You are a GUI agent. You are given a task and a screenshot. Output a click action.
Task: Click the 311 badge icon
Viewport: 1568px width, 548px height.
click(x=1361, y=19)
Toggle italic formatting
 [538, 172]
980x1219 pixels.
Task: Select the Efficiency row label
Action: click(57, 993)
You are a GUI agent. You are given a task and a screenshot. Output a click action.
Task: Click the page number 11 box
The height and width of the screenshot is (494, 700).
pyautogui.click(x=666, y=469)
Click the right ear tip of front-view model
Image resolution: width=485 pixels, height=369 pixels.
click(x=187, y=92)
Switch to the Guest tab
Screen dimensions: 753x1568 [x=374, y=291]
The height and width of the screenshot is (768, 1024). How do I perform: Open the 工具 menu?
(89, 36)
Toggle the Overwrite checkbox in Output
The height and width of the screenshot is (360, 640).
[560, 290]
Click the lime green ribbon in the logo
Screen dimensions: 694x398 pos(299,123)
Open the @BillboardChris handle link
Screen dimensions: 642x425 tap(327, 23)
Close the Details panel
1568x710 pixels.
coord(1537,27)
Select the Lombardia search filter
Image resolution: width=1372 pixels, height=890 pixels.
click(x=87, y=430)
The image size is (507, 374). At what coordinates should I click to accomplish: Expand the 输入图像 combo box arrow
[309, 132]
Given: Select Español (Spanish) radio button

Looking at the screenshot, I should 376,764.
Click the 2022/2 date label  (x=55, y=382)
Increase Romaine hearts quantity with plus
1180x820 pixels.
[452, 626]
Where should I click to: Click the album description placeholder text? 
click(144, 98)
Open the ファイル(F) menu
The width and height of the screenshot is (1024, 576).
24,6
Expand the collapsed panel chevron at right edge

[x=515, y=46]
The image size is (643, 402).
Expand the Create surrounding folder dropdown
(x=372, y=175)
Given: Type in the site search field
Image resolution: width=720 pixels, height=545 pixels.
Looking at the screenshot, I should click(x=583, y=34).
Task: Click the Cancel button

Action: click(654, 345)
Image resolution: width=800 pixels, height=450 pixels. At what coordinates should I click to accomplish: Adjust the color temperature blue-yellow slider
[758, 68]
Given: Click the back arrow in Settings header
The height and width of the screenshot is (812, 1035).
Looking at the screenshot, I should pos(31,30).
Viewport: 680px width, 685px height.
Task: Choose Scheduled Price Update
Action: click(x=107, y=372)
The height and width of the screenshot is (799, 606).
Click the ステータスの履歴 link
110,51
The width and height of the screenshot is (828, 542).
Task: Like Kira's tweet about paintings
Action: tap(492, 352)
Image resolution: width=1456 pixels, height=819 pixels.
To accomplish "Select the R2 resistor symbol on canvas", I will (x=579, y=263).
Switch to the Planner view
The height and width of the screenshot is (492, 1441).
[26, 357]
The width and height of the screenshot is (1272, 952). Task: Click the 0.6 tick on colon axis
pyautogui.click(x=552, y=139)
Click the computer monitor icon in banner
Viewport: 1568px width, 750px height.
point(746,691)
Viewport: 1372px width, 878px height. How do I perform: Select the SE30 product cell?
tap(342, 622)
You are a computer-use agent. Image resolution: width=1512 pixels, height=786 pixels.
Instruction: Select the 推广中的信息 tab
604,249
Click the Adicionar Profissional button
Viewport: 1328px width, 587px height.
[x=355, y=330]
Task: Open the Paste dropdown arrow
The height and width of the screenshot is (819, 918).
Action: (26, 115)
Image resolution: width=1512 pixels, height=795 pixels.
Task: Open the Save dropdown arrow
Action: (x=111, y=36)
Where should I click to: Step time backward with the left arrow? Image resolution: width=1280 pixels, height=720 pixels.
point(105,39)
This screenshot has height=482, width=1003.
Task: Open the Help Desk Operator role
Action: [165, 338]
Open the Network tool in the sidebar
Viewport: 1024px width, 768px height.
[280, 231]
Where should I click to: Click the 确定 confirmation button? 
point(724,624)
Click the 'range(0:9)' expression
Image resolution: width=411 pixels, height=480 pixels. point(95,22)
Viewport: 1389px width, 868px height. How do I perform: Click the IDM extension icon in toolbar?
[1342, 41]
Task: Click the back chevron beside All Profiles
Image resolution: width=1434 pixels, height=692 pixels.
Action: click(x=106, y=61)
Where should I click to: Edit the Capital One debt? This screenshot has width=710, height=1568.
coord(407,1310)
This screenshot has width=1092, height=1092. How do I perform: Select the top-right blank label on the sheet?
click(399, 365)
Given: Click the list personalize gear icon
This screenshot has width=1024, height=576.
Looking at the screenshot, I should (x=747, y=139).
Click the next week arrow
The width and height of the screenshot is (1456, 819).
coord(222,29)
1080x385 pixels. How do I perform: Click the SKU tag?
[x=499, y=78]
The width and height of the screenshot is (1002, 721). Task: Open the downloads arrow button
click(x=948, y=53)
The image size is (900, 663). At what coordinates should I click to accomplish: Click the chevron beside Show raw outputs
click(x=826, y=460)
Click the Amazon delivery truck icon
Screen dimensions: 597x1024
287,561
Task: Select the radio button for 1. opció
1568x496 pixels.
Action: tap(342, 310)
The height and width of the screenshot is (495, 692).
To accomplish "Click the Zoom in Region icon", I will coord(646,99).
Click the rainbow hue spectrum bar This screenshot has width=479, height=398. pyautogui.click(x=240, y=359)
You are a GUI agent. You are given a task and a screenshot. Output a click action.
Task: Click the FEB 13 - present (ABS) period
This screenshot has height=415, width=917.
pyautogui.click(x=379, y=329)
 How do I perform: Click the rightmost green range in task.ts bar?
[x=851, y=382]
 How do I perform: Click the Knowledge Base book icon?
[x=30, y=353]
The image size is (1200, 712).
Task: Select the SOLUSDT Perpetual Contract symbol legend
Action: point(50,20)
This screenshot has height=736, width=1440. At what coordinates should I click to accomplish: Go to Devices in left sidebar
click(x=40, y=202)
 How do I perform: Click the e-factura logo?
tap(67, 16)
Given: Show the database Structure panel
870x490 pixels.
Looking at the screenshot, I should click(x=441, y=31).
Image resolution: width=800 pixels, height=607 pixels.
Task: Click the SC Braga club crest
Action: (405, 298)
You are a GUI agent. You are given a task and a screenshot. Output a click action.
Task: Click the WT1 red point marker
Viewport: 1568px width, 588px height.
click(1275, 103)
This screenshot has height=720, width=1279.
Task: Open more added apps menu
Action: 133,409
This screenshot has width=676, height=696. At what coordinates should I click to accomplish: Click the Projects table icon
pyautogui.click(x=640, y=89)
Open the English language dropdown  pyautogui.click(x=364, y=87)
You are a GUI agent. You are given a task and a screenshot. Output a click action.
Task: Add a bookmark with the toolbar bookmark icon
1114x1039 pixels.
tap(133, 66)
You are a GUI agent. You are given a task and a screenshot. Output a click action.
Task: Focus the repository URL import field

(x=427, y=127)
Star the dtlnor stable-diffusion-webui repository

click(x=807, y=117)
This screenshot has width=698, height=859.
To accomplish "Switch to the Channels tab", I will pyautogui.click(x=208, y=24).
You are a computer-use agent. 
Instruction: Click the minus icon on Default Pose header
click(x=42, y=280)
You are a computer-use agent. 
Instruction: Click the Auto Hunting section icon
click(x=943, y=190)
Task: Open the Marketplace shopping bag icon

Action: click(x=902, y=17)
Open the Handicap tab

Required action »
From the first entry to the last, reproduce everything precisely.

Exercise output »
You are a GUI agent. You are given a task and a screenshot. Output a click action.
Task: Click the 311 badge icon
Viewport: 1568px width, 548px height.
click(x=1361, y=19)
Toggle italic formatting
 [538, 172]
980x1219 pixels.
Task: Select the Efficiency row label
Action: click(57, 993)
You are a GUI agent. You are given a task and a screenshot. Output a click action.
Task: Click the page number 11 box
The height and width of the screenshot is (494, 700).
pyautogui.click(x=666, y=469)
Click the right ear tip of front-view model
Image resolution: width=485 pixels, height=369 pixels.
click(x=187, y=92)
Switch to the Guest tab
Screen dimensions: 753x1568 [x=374, y=291]
The height and width of the screenshot is (768, 1024). How do I perform: Open the 工具 menu?
(89, 36)
Toggle the Overwrite checkbox in Output
The height and width of the screenshot is (360, 640).
[560, 290]
Click the lime green ribbon in the logo
Screen dimensions: 694x398 pos(299,123)
Open the @BillboardChris handle link
Screen dimensions: 642x425 tap(327, 23)
Close the Details panel
1568x710 pixels.
coord(1537,27)
Select the Lombardia search filter
Image resolution: width=1372 pixels, height=890 pixels.
click(x=87, y=430)
The image size is (507, 374). At what coordinates should I click to accomplish: Expand the 输入图像 combo box arrow
[309, 132]
Given: Select Español (Spanish) radio button

Looking at the screenshot, I should 376,764.
Click the 2022/2 date label  (x=55, y=382)
Increase Romaine hearts quantity with plus
1180x820 pixels.
[452, 626]
Where should I click to: Click the album description placeholder text? 
click(144, 98)
Open the ファイル(F) menu
The width and height of the screenshot is (1024, 576).
24,6
Expand the collapsed panel chevron at right edge

[x=515, y=46]
The image size is (643, 402).
Expand the Create surrounding folder dropdown
(x=372, y=175)
Given: Type in the site search field
Image resolution: width=720 pixels, height=545 pixels.
Looking at the screenshot, I should click(x=583, y=34).
Task: Click the Cancel button

Action: click(654, 345)
Image resolution: width=800 pixels, height=450 pixels. At what coordinates should I click to accomplish: Adjust the color temperature blue-yellow slider
[758, 68]
Given: Click the back arrow in Settings header
The height and width of the screenshot is (812, 1035).
Looking at the screenshot, I should pos(31,30).
Viewport: 680px width, 685px height.
Task: Choose Scheduled Price Update
Action: click(x=107, y=372)
The height and width of the screenshot is (799, 606).
Click the ステータスの履歴 link
110,51
The width and height of the screenshot is (828, 542).
Task: Like Kira's tweet about paintings
Action: tap(492, 352)
Image resolution: width=1456 pixels, height=819 pixels.
To accomplish "Select the R2 resistor symbol on canvas", I will (x=579, y=263).
Switch to the Planner view
The height and width of the screenshot is (492, 1441).
[26, 357]
The width and height of the screenshot is (1272, 952). Task: Click the 0.6 tick on colon axis
pyautogui.click(x=552, y=139)
Click the computer monitor icon in banner
Viewport: 1568px width, 750px height.
point(746,691)
Viewport: 1372px width, 878px height. How do I perform: Select the SE30 product cell?
tap(342, 622)
You are a computer-use agent. Image resolution: width=1512 pixels, height=786 pixels.
Instruction: Select the 推广中的信息 tab
604,249
Click the Adicionar Profissional button
Viewport: 1328px width, 587px height.
[x=355, y=330]
Task: Open the Paste dropdown arrow
The height and width of the screenshot is (819, 918).
Action: (26, 115)
Image resolution: width=1512 pixels, height=795 pixels.
Task: Open the Save dropdown arrow
Action: (x=111, y=36)
Where should I click to: Step time backward with the left arrow? Image resolution: width=1280 pixels, height=720 pixels.
point(105,39)
This screenshot has height=482, width=1003.
Task: Open the Help Desk Operator role
Action: [165, 338]
Open the Network tool in the sidebar
Viewport: 1024px width, 768px height.
[280, 231]
Where should I click to: Click the 确定 confirmation button? 
point(724,624)
Click the 'range(0:9)' expression
Image resolution: width=411 pixels, height=480 pixels. point(95,22)
Viewport: 1389px width, 868px height. How do I perform: Click the IDM extension icon in toolbar?
[1342, 41]
Task: Click the back chevron beside All Profiles
Image resolution: width=1434 pixels, height=692 pixels.
Action: click(x=106, y=61)
Where should I click to: Edit the Capital One debt? This screenshot has width=710, height=1568.
coord(407,1310)
This screenshot has width=1092, height=1092. How do I perform: Select the top-right blank label on the sheet?
click(399, 365)
Given: Click the list personalize gear icon
This screenshot has width=1024, height=576.
Looking at the screenshot, I should (x=747, y=139).
Click the next week arrow
The width and height of the screenshot is (1456, 819).
coord(222,29)
1080x385 pixels. How do I perform: Click the SKU tag?
[x=499, y=78]
The width and height of the screenshot is (1002, 721). Task: Open the downloads arrow button
click(x=948, y=53)
The image size is (900, 663). At what coordinates should I click to accomplish: Click the chevron beside Show raw outputs
click(x=826, y=460)
Click the Amazon delivery truck icon
Screen dimensions: 597x1024
287,561
Task: Select the radio button for 1. opció
1568x496 pixels.
Action: tap(342, 310)
The height and width of the screenshot is (495, 692).
To accomplish "Click the Zoom in Region icon", I will coord(646,99).
Click the rainbow hue spectrum bar This screenshot has width=479, height=398. pyautogui.click(x=240, y=359)
You are a GUI agent. You are given a task and a screenshot. Output a click action.
Task: Click the FEB 13 - present (ABS) period
This screenshot has height=415, width=917.
pyautogui.click(x=379, y=329)
 How do I perform: Click the rightmost green range in task.ts bar?
[x=851, y=382]
 How do I perform: Click the Knowledge Base book icon?
[x=30, y=353]
The image size is (1200, 712).
Task: Select the SOLUSDT Perpetual Contract symbol legend
Action: point(50,20)
This screenshot has height=736, width=1440. At what coordinates should I click to accomplish: Go to Devices in left sidebar
click(x=40, y=202)
 How do I perform: Click the e-factura logo?
tap(67, 16)
Given: Show the database Structure panel
870x490 pixels.
Looking at the screenshot, I should click(x=441, y=31).
Image resolution: width=800 pixels, height=607 pixels.
Task: Click the SC Braga club crest
Action: (405, 298)
You are a GUI agent. You are given a task and a screenshot. Output a click action.
Task: Click the WT1 red point marker
Viewport: 1568px width, 588px height.
click(1275, 103)
This screenshot has height=720, width=1279.
Task: Open more added apps menu
Action: 133,409
This screenshot has width=676, height=696. At what coordinates should I click to accomplish: Click the Projects table icon
pyautogui.click(x=640, y=89)
Open the English language dropdown  pyautogui.click(x=364, y=87)
You are a GUI agent. You are given a task and a screenshot. Output a click action.
Task: Add a bookmark with the toolbar bookmark icon
1114x1039 pixels.
tap(133, 66)
You are a GUI agent. You are given a task and a screenshot. Output a click action.
Task: Focus the repository URL import field

(x=427, y=127)
Star the dtlnor stable-diffusion-webui repository

click(x=807, y=117)
This screenshot has width=698, height=859.
To accomplish "Switch to the Channels tab", I will pyautogui.click(x=208, y=24).
You are a computer-use agent. 
Instruction: Click the minus icon on Default Pose header
click(x=42, y=280)
You are a computer-use agent. 
Instruction: Click the Auto Hunting section icon
click(x=943, y=190)
Task: Open the Marketplace shopping bag icon

Action: click(x=902, y=17)
Open the Handicap tab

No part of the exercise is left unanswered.